Henri Rochefort arrived in New-York at 7 p. m. on Saturday by the Hudson River Railroad, with Thomas Pain, a French political prisoner, who had escaped with him from New-Caledonia, end Ollivier Benedic, a French acquaintance whom he bad met at Sydney, New-South Wales. On reaching the Grand Central Hotel he took supper with his friends. After breakfasting yesterday he visited a photographer by invitation, and remained at the rooms until 4 p. m. This engagement caused him to miss an appointment with a committee of the French societies at 3.30 p. m. On leaving the photographer, he visited with a party of friends Claude Pelletier, artificial flower and feather manufacturer of Worster-st., who took refuge in this country alter the French revolution of 1848. Here he conversed freely upon the various acts of cruelty perpetrated by the Versailles troops upon Communists, and upon the discomfort of his imprisonment in New-Caledonia. He expressed much sympathy for those of his fellow captives, who, unlike himself, were unprovided with money, and were limited to scanty and indifferent food and wretched accommodations. It was proposed by Mr. Pelletier that he should lecture in this city, Boston and Philadelphia for their benefit, and he expressed willingness to do so, especially as he might in that way place the motives and acts of the much-abused Communists in a more favorable light before the American people. Joseph Olivier, a refugee, and George Baron, a member of the Société Union Républicaine, who entered at that moment, agreed that this course would be more desirable than the attendance of M. Rochefort at a banquet, as the profits of the latter would be absorbed by a restaurant keeper and be of no assistance to their suffering country men,
M. Rochefort told a Tribune reporter that he thought of prolonging his stay in this country eight days, it is possible that he may soon retire to Mr. Pelletier’s country seat at Yonkers for a day or two to prepare his lecture. He intends to remain only a few days in London, as he considers the climate unfavorable to the health of his children; neither will he sojourn at Brussels, as he thinks the Belgian Government unfavorable to him. He will proceed to Genova and await events. He feels confident that the Government of MacMahon will last only a few mouths, and that he will be able to return to Paris soon. He has no idea of publishing a paper out of France, on account of the difficulty of circulating it there. He will more probably write for a Paris journal, or if practicable publish a new one in that city, and edit it at a distance. He thought that if he should act as a correspondent of one or more of the French papers he could more easily accomplish his purposes. Instead of his signature at the foot of his articles (as the admission into France of any article bearing his name is prohibited), he would make his mark, which would be a lantern. He was going to devote himself wholly to the salvation of the Republic, and would not take part in the labor movements. In a conversation with a Tribune reporter he reasserted in detail and at great length the views concerning Napoleon III, the Commune, and the MacMahon Government, which have been attributed to him in the foreign correspondence of The Tribune.

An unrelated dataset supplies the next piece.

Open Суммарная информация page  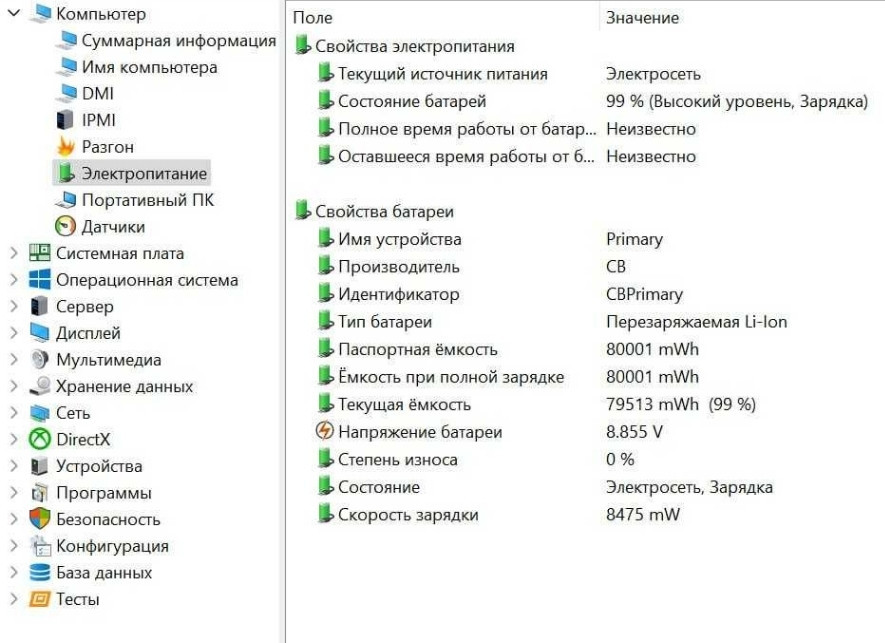pyautogui.click(x=178, y=41)
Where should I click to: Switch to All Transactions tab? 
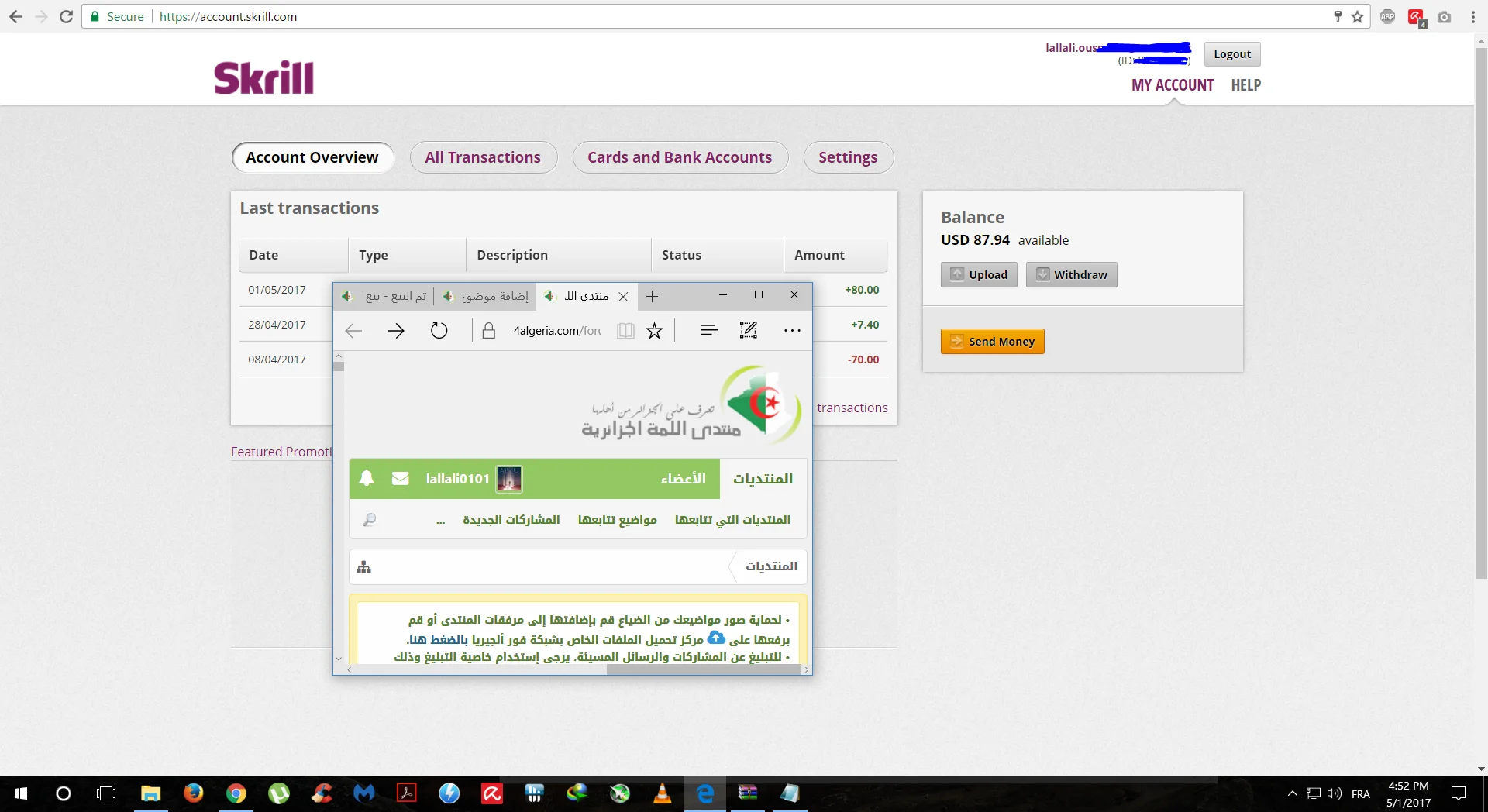tap(483, 157)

M. Rochefort is five feet nine inches in height, and 44 years of age, with a thin, dark complexioned face, full, high cheek bones, and numerous marks of small-pox. There is a slight cast in one of his dark eyes, and his dark curly hair is tinged with gray. His beard is confined to the upper lip and chin. He appears fond of animals, and has brought with him from Australia a big, red-headed parrot. For a hideous little Mexican monkey possessed by Mr. Pelletier, be showed a decided friendship. He took the little animal on his lap, fondled it, and kissed its head with a sympathetic “pauvre petit,” and other expressions of endearment. As he deposited it on the ground in the excitement of discourse, the animal would soon return and climb upon his knee. This repeated partiality seemed to entertain Rochefort, who styled him an evident Republican for his attraction. On leaving Mr. Pelletier’s house, he dined with a friend who had accompanied him hither from Chicago, and was not at the hotel to receive visits during the evening. No time has been set for his lecture.
[“Arrival of Rochefort,” New York Daily Tribune 34, no. 10347 (June 1, 1874): 1.]